::: RECORDS PROVIDED :::

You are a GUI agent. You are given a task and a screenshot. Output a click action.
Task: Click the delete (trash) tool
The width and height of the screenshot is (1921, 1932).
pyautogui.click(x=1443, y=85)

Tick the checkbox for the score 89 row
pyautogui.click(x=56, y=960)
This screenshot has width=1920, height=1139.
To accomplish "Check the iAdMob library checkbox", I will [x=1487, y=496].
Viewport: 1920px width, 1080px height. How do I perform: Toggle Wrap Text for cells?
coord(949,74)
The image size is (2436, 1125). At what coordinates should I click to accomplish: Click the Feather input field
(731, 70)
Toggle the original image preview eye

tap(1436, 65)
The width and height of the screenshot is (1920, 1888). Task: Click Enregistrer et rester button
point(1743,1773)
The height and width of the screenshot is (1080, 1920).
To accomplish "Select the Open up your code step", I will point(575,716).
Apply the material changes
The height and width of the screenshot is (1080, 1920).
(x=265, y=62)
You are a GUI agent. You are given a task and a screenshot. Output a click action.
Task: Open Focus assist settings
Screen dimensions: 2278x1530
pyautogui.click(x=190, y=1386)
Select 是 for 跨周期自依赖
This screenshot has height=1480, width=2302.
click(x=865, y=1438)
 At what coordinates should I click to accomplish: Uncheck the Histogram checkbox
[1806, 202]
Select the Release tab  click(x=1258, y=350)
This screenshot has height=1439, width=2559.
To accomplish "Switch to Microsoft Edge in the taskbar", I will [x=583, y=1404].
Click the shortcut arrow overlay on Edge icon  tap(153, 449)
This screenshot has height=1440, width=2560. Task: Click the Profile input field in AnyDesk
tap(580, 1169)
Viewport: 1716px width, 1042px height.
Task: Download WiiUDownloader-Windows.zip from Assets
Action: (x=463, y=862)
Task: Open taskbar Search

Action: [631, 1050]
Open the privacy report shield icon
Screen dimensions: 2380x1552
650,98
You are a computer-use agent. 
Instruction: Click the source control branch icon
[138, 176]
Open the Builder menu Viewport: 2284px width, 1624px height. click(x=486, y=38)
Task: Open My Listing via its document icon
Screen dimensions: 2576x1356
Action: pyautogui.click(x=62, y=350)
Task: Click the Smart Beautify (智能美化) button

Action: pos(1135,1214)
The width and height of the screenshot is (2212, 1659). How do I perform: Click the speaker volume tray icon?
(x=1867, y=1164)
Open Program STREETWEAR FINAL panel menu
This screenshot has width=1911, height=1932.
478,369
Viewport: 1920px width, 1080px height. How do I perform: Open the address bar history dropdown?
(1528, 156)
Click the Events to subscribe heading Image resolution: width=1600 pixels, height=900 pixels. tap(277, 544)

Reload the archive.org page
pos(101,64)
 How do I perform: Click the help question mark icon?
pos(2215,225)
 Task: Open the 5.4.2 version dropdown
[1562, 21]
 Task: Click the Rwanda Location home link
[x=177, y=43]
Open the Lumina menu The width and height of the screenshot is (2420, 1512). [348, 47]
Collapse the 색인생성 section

:::

ACTION ITEM -
Reproduce only the lines running from the one that contains "You are a computer-use agent." to the last line of the records.

YOUR RESPONSE -
You are a computer-use agent. 
Instruction: Click the source control branch icon
[138, 176]
Open the Builder menu Viewport: 2284px width, 1624px height. click(x=486, y=38)
Task: Open My Listing via its document icon
Screen dimensions: 2576x1356
Action: pyautogui.click(x=62, y=350)
Task: Click the Smart Beautify (智能美化) button

Action: pos(1135,1214)
The width and height of the screenshot is (2212, 1659). How do I perform: Click the speaker volume tray icon?
(x=1867, y=1164)
Open Program STREETWEAR FINAL panel menu
This screenshot has width=1911, height=1932.
478,369
Viewport: 1920px width, 1080px height. How do I perform: Open the address bar history dropdown?
(1528, 156)
Click the Events to subscribe heading Image resolution: width=1600 pixels, height=900 pixels. tap(277, 544)

Reload the archive.org page
pos(101,64)
 How do I perform: Click the help question mark icon?
pos(2215,225)
 Task: Open the 5.4.2 version dropdown
[1562, 21]
 Task: Click the Rwanda Location home link
[x=177, y=43]
Open the Lumina menu The width and height of the screenshot is (2420, 1512). [348, 47]
Collapse the 색인생성 section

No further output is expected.